El narco, ese personaje característico de nuestra idiosincrasia latinoamericana, se ha adueñado de las pantallas de televisión. Antes en los 80’s y 90’s su nicho era pequeñísimo, y aquellas producciones de poca monta, donde su imagen era recreada junto a los clichés del inconsciente colectivo yankee sobre Latinoamérica, era el único lugar donde el mundo podía observar a estos personajes particulares.
Aquella Fuerza Delta 2 (1990) donde Colombia era “San Carlos” y Pablo Escobar era un flaco, blanco y europeo malvado llamado “Ramon Cota”, que se enfrentaba en una batalla sangrienta contra Chuck Norris. Para esos años, el uso de la bandera y escudo no fue disimulado por la producción y del gobierno colombiano para abajo, pusieron el grito en el cielo por ser víctimas del uso indebido de la imagen de un país que pasaba por uno de los momentos más terribles de su historia. Pero como todo en Colombia se olvida, ha llegado el cuarto de hora de los bandidos en la televisión mundial. Y esta vez nadie se indignó.
Hace unas semanas, el nefasto Popeye o “Alias JJ” como es su nombre artístico, recibía elogios de una vedette argentina por redes sociales. Esto obviamente no pasó a mayores, simplemente porque en Argentina como en otros países latinoamericanos que no viven la verdadera magnitud de una guerra abierta contra estos sanguinarios delincuentes, ahora ellos hacen parte de la lista de héroes populares. Muy pocas personas se expresaron ante este terrible hecho.
La indignación expresada por redes sociales a este fenómeno, es un acto reflejo casi estúpido y pasajero. Efímero e intrascendente. Lo que permanece es el mal gusto, la parodia y lo peor de todo la ignorancia. En otras latitudes, donde miles de colombianos de bien luchan día a día por tener una vida digna que se les negó en su propia tierra, ahora deben cargar con más peso del que les corresponde.
El peso de la propia historia que se embarra en sus caras cada vez que algún bien intencionado compañero, conocido o amigo del país que adoptó como hogar, le pregunta con curiosidad morbosa sobre los personajes de la serie. Donde repiten sus “frases célebres” o sus ademanes característicos.
Aquel culto a la vida fácil, a la cultura traqueta, a la violencia como demostración de hombría y a la degradación femenina; es la nueva tendencia que abrazan los televidentes que tienen como único recurso de entretenimiento las series.
Hablar de culpables es muy tarde. Tal vez irresponsables al no entender de lleno cómo funciona el negocio de la televisión desde otra perspectiva. No es culpa de los actores. Ellos interpretan un personaje y es su trabajo darles vida. No es culpa de los guionistas o realizadores, que viven de hacer contenidos y su trabajo es hacerlos de calidad. ¿Son cómplices indirectos? Tal vez, pero en una sociedad como la colombiana, donde el trabajo es un beneficio y no un derecho no les queda de otra.

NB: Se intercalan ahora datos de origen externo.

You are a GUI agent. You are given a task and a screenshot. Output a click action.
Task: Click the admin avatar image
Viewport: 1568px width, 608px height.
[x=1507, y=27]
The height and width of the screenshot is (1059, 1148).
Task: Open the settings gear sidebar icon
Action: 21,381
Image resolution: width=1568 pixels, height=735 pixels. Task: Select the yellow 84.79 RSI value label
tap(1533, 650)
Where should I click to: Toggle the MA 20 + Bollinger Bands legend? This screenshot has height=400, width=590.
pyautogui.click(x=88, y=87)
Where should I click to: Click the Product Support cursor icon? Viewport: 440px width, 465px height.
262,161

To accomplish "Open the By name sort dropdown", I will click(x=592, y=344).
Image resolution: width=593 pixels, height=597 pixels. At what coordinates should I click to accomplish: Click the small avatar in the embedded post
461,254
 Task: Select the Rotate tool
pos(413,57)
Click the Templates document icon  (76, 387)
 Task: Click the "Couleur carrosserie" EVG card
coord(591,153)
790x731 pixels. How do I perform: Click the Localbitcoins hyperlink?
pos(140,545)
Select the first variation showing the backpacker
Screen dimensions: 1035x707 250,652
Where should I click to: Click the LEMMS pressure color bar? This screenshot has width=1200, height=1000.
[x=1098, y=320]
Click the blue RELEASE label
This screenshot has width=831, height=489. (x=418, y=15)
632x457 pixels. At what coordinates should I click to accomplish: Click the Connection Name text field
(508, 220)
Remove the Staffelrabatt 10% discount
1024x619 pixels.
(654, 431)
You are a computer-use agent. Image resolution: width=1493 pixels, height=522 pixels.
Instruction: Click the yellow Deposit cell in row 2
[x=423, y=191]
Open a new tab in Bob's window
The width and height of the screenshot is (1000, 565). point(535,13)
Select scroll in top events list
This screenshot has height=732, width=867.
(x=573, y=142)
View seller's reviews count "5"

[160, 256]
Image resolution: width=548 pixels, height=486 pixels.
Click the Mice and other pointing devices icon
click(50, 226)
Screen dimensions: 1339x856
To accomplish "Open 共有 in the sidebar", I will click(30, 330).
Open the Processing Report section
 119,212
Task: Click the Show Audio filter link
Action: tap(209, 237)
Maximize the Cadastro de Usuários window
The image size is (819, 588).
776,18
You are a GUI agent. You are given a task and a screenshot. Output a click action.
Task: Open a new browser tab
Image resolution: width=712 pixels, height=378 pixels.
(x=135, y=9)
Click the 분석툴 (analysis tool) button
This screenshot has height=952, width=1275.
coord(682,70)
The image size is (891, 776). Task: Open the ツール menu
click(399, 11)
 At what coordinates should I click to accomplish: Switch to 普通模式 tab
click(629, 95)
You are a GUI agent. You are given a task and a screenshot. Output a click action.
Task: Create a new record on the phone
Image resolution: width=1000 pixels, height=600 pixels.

La culpa es de los dueños del aviso. Los directivos de los canales y productoras que explotan un nicho que les produce dinero sin tener la ética suficiente de pensar en la influencia que tienen sus productos en la mente de aquellos que los consumen. Culpables son las entidades responsables de cuidar el contenido y las consecuencias del mismo. Culpables son los “creativos” de los canales al permitir que nuestra historia sea convertida en mal chiste. Donde las víctimas de estos atroces personajes son sólo una escena y una representación. No un recordatorio de su sacrificio. Culpable el Ministerio de Cultura y las entidades gubernamentales que no detienen esta incansable campaña de auto desprestigio.
La lucha por la paz implica la participación de todos los integrantes de la sociedad. La memoria no debe estar en manos de negociantes del entretenimiento. Debe ser utilizada por académicos y maestros en las escuelas y la credibilidad de gobiernos y entes reguladores no debe estar bajo la presión del poder de los medios. Cuando un asesino es una figura pública, una sociedad no tiene perdón.